Digestive sensitivity (histamine reaction to wheat and food additives), disclosed themselves through indigestion, hay fever and twenty odd years of migraines. It may also be why I have to continually crack joints in my body (not only knuckles but knees, wrists, neck, lower back, between the shoulder blades, ankles and for some odd reason my left big toe but not my right). I also have restless leg syndrome, which is probably an offshoot of this. I also flick, tap and raise individual fingers, which I assume is my form of ticking but not like a clock.
Why is apparent deafness is one of autism's principle symptoms? Well that is because hyper visual concentration means shutting out all distractions from the other senses and that includes sound, hence the appearance of deafness. Even ordinary people need to do that because sound especially, turns our attention outwards into the world and away from visual attention aimed down and in.
The OCD component is I believe two fold but related. The first is the obvious fear of contagion (disease mostly) and the second is a fear of chaos. This is why we have our own rituals and the urge to create order around us (disease and dis-ease as objective and subjective parts of the condition). Illness creates internal chaos in our bodies and dis-order does the same thing with our minds.
Visual thinkers like me can instantly see answers to why things are the way they are. If you look at my writings (philosophical speculation), you will see that they are formulaic or even balanced equations, unless I didn't write my thoughts down instantly when they came to me, in which case they would have rambled into lengthy diatribes, no better in most cases than anyone else.
I too find talk confusing because of its speed and the efforts of verbalisers to work in depth is minimised. Temple Grandin’s point about the blind using bat echo location, falls into line with my point about sign language and forcing the deaf to talk. They have no sonic feedback ability, so cannot improve their ability to talk. They do see however and can speak with their hands as quickly and fluently as verbal speakers can with their mouths. My next door neighbour has developed motor neurone disease, so can no longer speak clearly but her handwriting is still as legible as it ever was, so this remains her principle means of communication.

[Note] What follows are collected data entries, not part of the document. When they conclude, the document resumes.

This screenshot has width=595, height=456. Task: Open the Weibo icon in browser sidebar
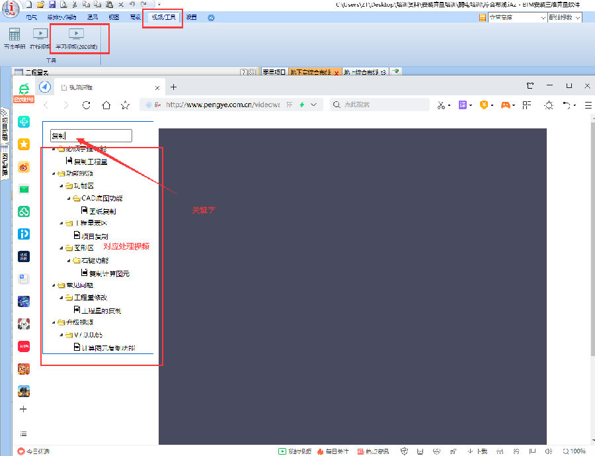[24, 167]
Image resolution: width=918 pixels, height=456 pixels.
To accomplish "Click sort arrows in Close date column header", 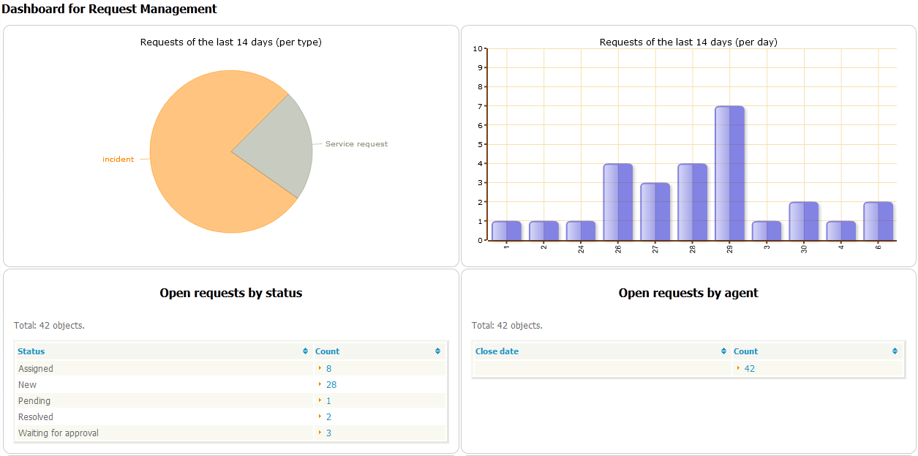I will click(724, 351).
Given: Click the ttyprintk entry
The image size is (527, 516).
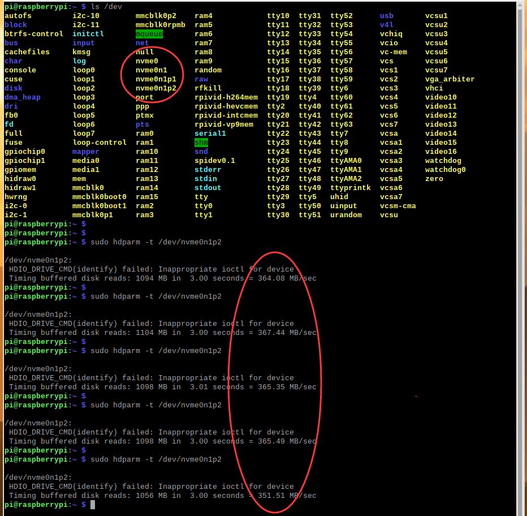Looking at the screenshot, I should (351, 188).
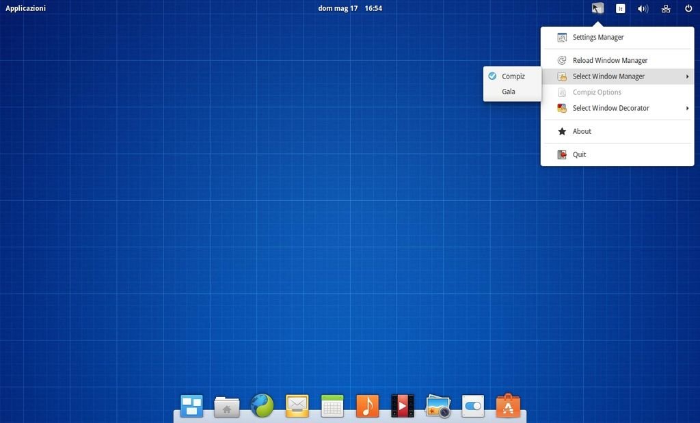Viewport: 700px width, 423px height.
Task: Click Quit in the tray menu
Action: tap(579, 154)
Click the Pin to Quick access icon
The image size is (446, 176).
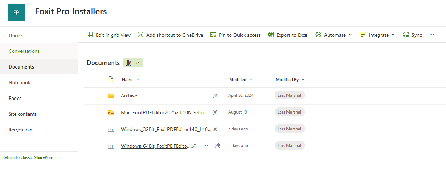click(x=213, y=35)
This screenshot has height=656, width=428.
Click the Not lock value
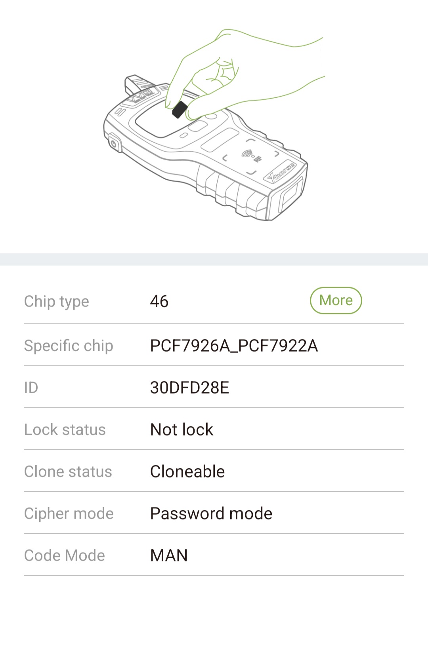(x=182, y=430)
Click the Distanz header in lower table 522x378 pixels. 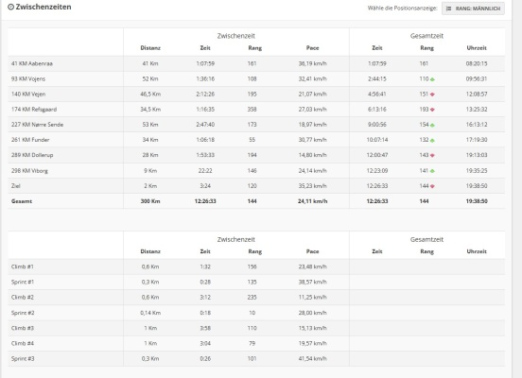pyautogui.click(x=150, y=251)
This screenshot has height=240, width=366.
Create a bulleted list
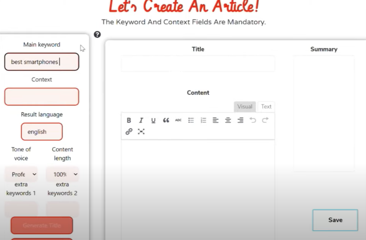(191, 120)
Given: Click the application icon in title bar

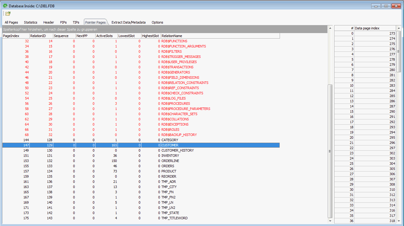Looking at the screenshot, I should (5, 6).
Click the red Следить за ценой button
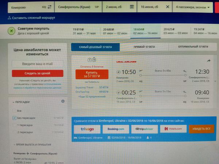 click(x=38, y=73)
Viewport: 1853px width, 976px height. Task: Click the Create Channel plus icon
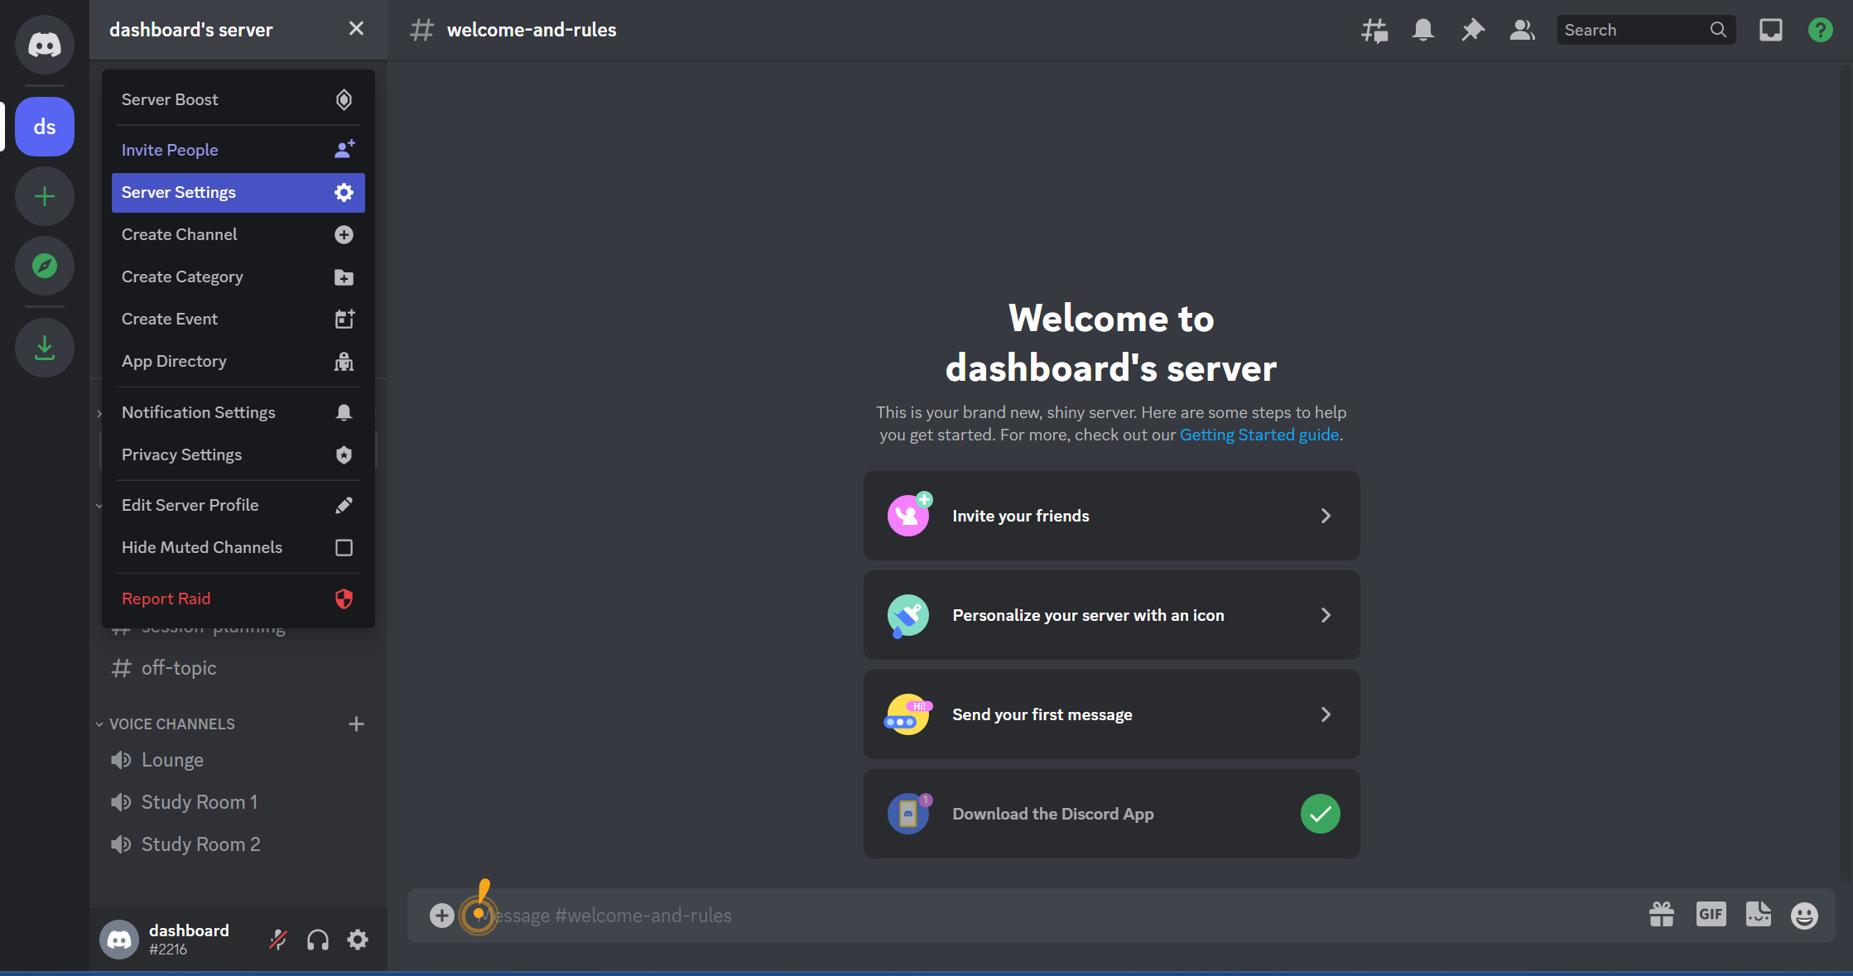[x=343, y=234]
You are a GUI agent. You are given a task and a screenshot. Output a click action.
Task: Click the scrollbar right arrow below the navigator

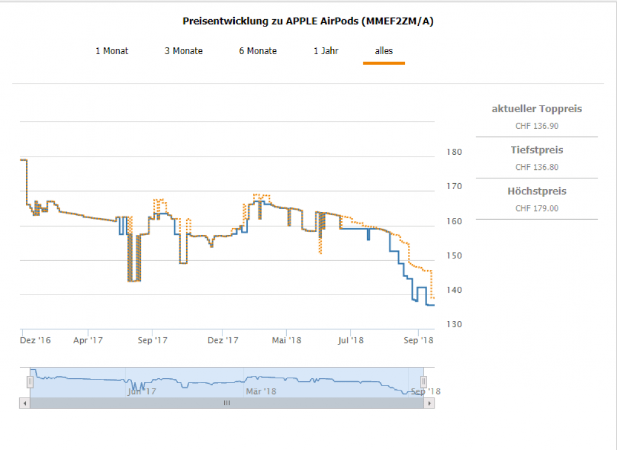coord(429,403)
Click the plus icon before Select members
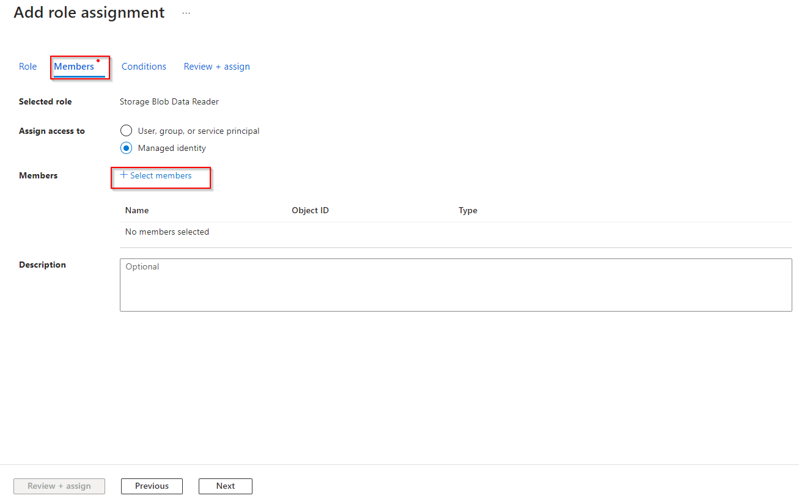799x501 pixels. point(123,175)
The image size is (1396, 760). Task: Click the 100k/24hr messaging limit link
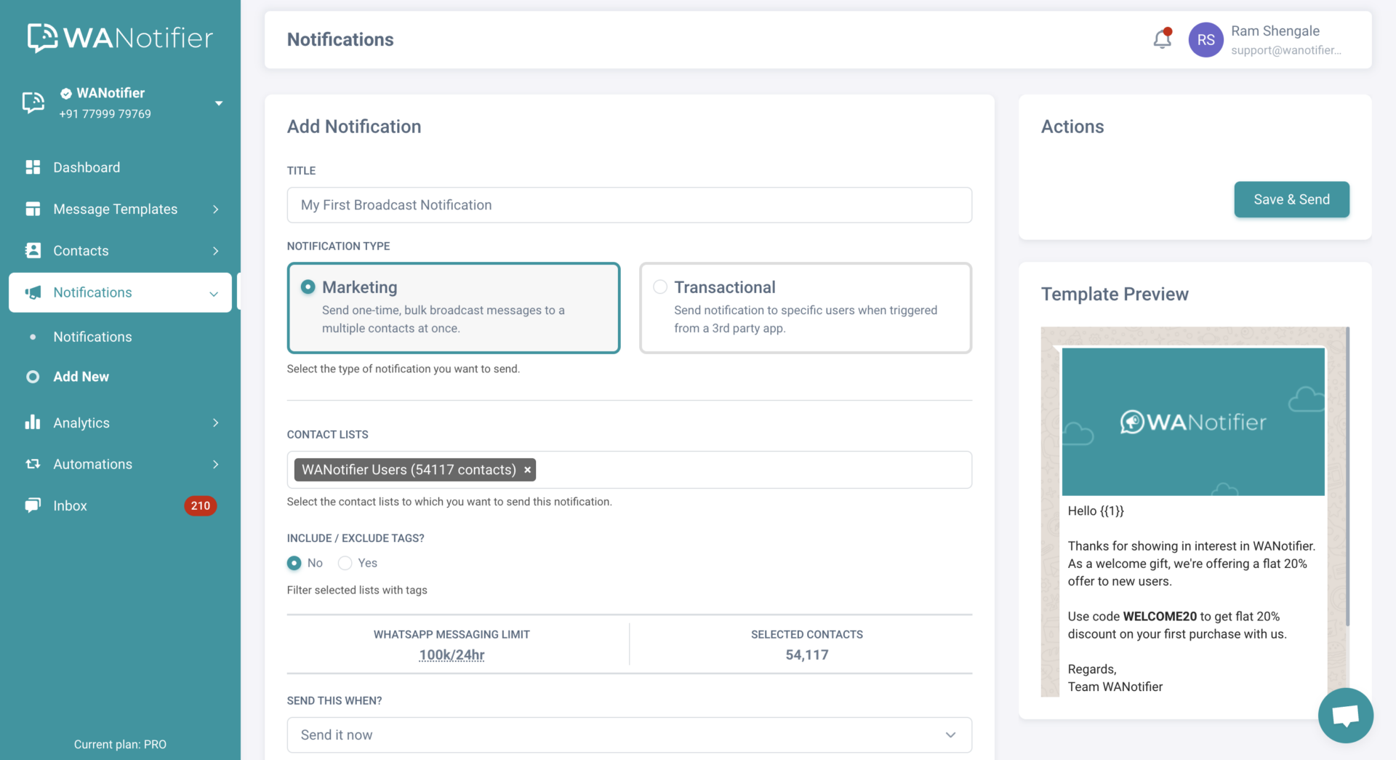point(452,655)
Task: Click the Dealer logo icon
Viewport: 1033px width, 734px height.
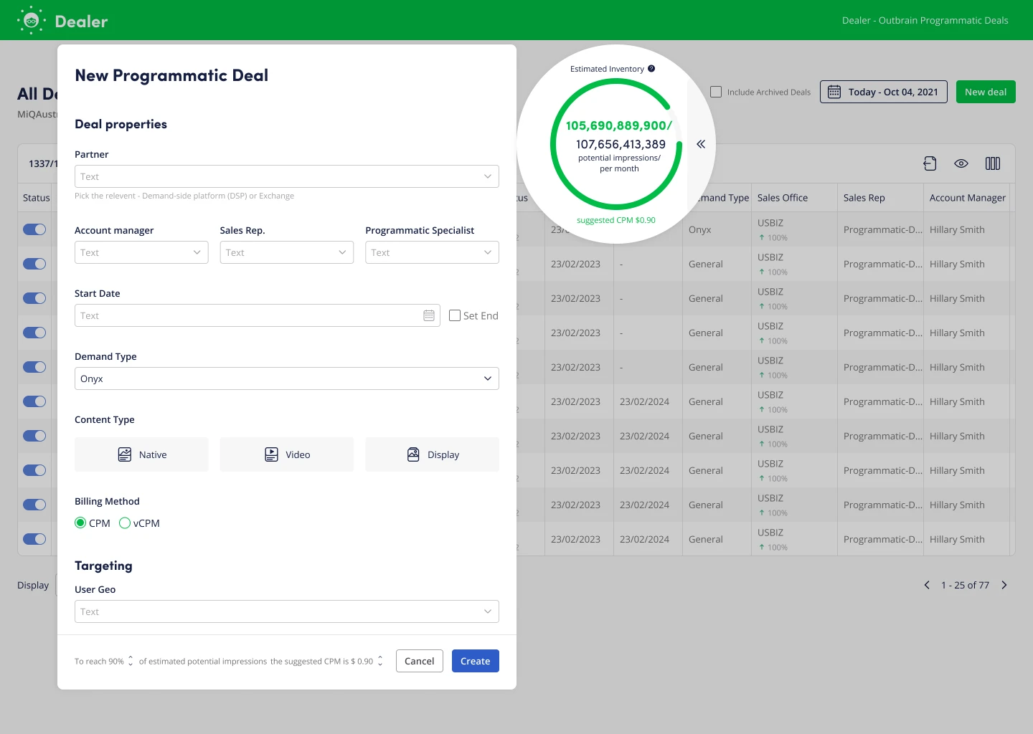Action: point(32,21)
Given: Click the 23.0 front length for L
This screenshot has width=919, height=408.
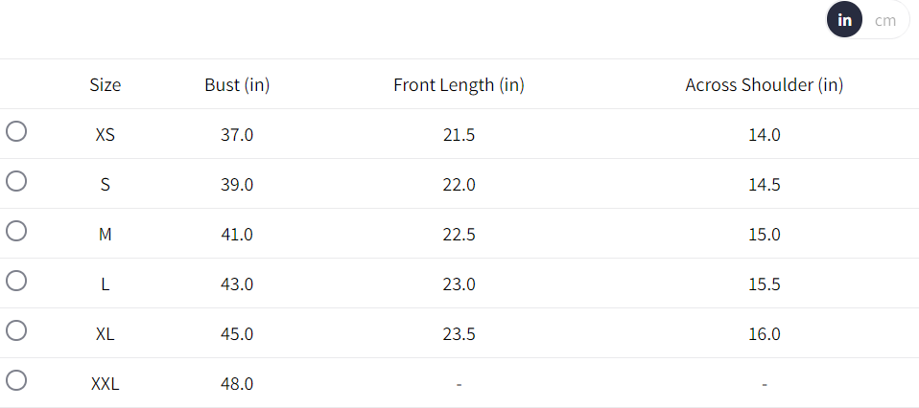Looking at the screenshot, I should 459,284.

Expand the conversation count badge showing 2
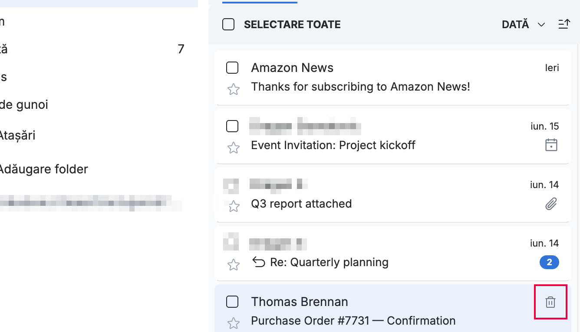click(x=549, y=262)
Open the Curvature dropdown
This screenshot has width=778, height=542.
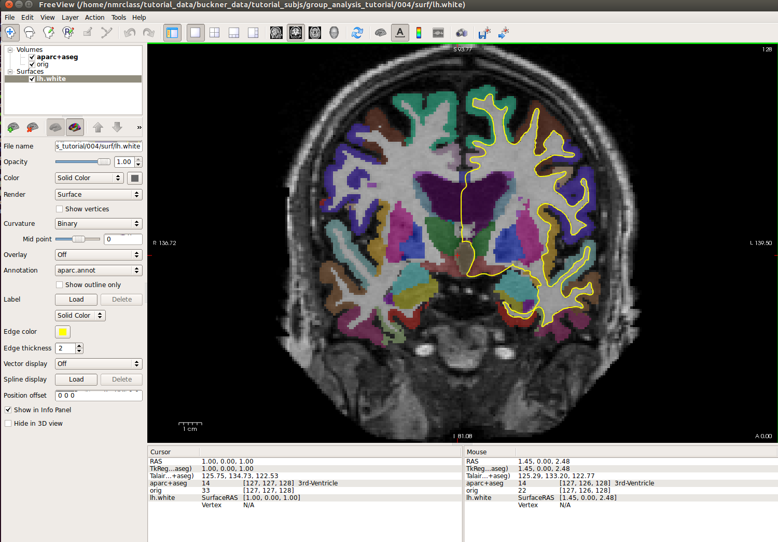pyautogui.click(x=99, y=224)
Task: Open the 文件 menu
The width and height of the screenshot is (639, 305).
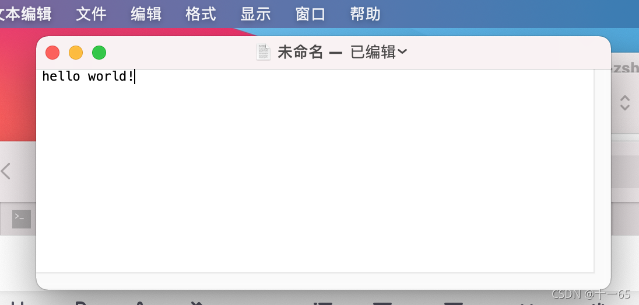Action: click(x=92, y=14)
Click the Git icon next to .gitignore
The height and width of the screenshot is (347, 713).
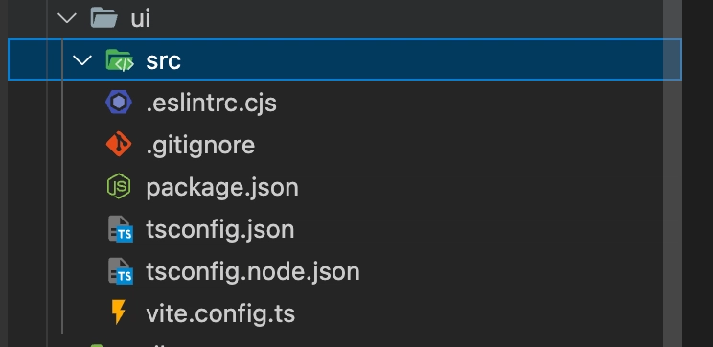(119, 145)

Alters, valences and MPD sufferers are all attempts to take on the characteristics of those who are more successful in society than we are (adopt their persons).
At school my maths teacher at secondary level, always picked on me because he knew I couldn't answer any abstract questions he threw me. Then on the last day of the final term in his class, he produced a game for the whole of the class to solve and I was the only one to work it out because it was visual (you have two rows of three coins, arranged so that the top row is offset, sitting on the bottom row: all the coins touch two others and you have to turn the design into a circle by moving one coin at a time, so that they still touch two other coins, until the figure is complete).
When the autistic talk about their condition being a traumatic experience, they are correct. My wife broke her wrist about a month ago and since then has had an NT arm and an autistic arm. The injured hand is ultra sensitive. When she uses it to touch the sleeve of her jacket, it feels like sack cloth she says but the other hand has no such effect (hot and cold are equally contrary).
When I used to have migraines, it was the same for me but there was little discernible difference in body sides just a whole body sensitivity to touch, light, sound, smell and taste (in all cases input was too much). This makes me wonder if it's the same for epileptics and stroke victims? Is autism simply nerve damage that remains undetectable by our present medical technology, which in turn is not sensitive enough to pick up such data?